Inter-process communication system for Linux

Synchronous Interprocess Messaging Project for LINUX (SIMPL) is a free and open-source project that allows QNX-style synchronous message passing by adding a Linux library using user space techniques like shared memory and Unix pipes to implement SendMssg/ReceiveMssg/ReplyMssg inter-process messaging mechanisms.

==Mechanism==
A client thread sending a message is BLOCKED (the process thread execution is temporarily suspended) until the server thread sends a received message acknowledgement, processes the message, and executes a reply. When the server thread replies the client thread becomes READY (unblocked). The server thread typically loops, waiting to receive a message from a client thread.

Blocking synchronizes the client thread execution, blocking it and implicitly schedules the server thread to be scheduled for execution without requiring explicit process control work by the kernel to determine which thread to run next as with other forms of IPC.

The send and receive operations are blocking and synchronous, reply doesn't block, the client thread is already blocked waiting for the reply and no additional synchronization is required. The server thread replies to the client and continues running while the kernel and/or networking code asynchronously passes the reply data to the client thread and marks it READY for execution.
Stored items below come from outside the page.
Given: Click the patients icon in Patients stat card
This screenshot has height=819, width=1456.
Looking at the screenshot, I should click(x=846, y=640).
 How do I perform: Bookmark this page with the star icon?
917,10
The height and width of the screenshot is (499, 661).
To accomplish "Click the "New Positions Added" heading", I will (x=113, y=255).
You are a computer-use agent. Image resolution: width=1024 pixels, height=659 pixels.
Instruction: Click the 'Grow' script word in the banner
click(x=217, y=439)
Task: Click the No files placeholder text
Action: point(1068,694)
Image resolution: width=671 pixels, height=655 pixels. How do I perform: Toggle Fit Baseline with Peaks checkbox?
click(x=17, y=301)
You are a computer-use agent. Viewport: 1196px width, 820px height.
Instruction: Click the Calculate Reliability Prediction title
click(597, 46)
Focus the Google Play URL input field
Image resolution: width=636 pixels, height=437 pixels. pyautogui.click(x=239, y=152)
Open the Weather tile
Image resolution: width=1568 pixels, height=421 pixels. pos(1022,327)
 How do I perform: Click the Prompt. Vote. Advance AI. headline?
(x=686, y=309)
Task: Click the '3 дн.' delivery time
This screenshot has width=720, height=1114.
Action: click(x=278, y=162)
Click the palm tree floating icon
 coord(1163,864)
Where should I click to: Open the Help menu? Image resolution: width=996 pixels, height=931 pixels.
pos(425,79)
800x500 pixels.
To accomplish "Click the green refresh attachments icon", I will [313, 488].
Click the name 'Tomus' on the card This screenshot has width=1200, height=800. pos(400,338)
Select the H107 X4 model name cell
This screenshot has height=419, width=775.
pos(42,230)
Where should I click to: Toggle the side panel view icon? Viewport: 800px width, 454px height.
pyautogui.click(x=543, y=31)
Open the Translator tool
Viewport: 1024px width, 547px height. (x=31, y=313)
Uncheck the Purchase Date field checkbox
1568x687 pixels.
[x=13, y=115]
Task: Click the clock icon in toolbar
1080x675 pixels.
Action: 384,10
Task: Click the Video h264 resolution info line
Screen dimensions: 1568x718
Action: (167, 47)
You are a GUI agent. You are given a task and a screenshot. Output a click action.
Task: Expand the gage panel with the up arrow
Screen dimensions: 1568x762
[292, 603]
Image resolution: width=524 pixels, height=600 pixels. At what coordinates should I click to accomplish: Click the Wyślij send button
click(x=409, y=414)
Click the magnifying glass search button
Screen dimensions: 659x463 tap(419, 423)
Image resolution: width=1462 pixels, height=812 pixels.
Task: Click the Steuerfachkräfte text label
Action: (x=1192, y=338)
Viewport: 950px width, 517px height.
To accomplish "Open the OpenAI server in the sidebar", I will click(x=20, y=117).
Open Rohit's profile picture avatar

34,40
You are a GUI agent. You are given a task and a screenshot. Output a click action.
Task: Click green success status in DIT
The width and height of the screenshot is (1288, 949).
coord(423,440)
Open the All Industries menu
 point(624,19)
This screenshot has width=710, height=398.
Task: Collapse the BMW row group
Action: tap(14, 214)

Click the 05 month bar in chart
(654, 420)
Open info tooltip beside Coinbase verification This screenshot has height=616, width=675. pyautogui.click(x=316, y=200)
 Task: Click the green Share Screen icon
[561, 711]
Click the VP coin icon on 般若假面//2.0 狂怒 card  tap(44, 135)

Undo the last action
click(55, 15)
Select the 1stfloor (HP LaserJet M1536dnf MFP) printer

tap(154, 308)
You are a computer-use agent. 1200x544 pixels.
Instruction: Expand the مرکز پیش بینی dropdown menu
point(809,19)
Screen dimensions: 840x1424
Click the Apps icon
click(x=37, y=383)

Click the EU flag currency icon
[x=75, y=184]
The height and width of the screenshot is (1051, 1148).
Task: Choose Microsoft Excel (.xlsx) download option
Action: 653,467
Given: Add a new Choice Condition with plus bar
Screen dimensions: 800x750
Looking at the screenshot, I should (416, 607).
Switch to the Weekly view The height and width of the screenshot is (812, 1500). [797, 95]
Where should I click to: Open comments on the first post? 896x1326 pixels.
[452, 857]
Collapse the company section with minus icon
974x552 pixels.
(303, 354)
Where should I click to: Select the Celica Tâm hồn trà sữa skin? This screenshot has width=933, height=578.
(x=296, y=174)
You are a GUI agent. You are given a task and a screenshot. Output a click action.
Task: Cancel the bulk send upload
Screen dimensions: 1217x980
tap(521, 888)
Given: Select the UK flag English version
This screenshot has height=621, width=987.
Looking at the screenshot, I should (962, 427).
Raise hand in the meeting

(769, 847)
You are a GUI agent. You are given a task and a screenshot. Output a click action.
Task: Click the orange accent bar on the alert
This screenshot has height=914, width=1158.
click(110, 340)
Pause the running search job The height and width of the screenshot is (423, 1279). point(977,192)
==Advantages of synchronized message passing==
Synchronized Message Passing has the following advantages:

- Simple coding model simplifies the task of partitioning a complex system and aids in testing
- Inherent thread synchronization coordinates the execution of communicating programs
- No data buffering is required
- Simplification of network interactions - threads can be in different programs on different machines

==Limitations==
SIMPL does not appear to be thread safe.

==Similar projects==
There is one other QNX-inspired synchronous message passing projects available for Linux. SRR IPC (for Send/Receive/Reply) by Sam Roberts and Andrew Thomas of Cogent Real-Time Systems, Inc. which is related to the SIMPL project and adds a QNX-compatible API layer. SRR is a loadable kernel module designed to be QNX API compatible to facilitate porting of code.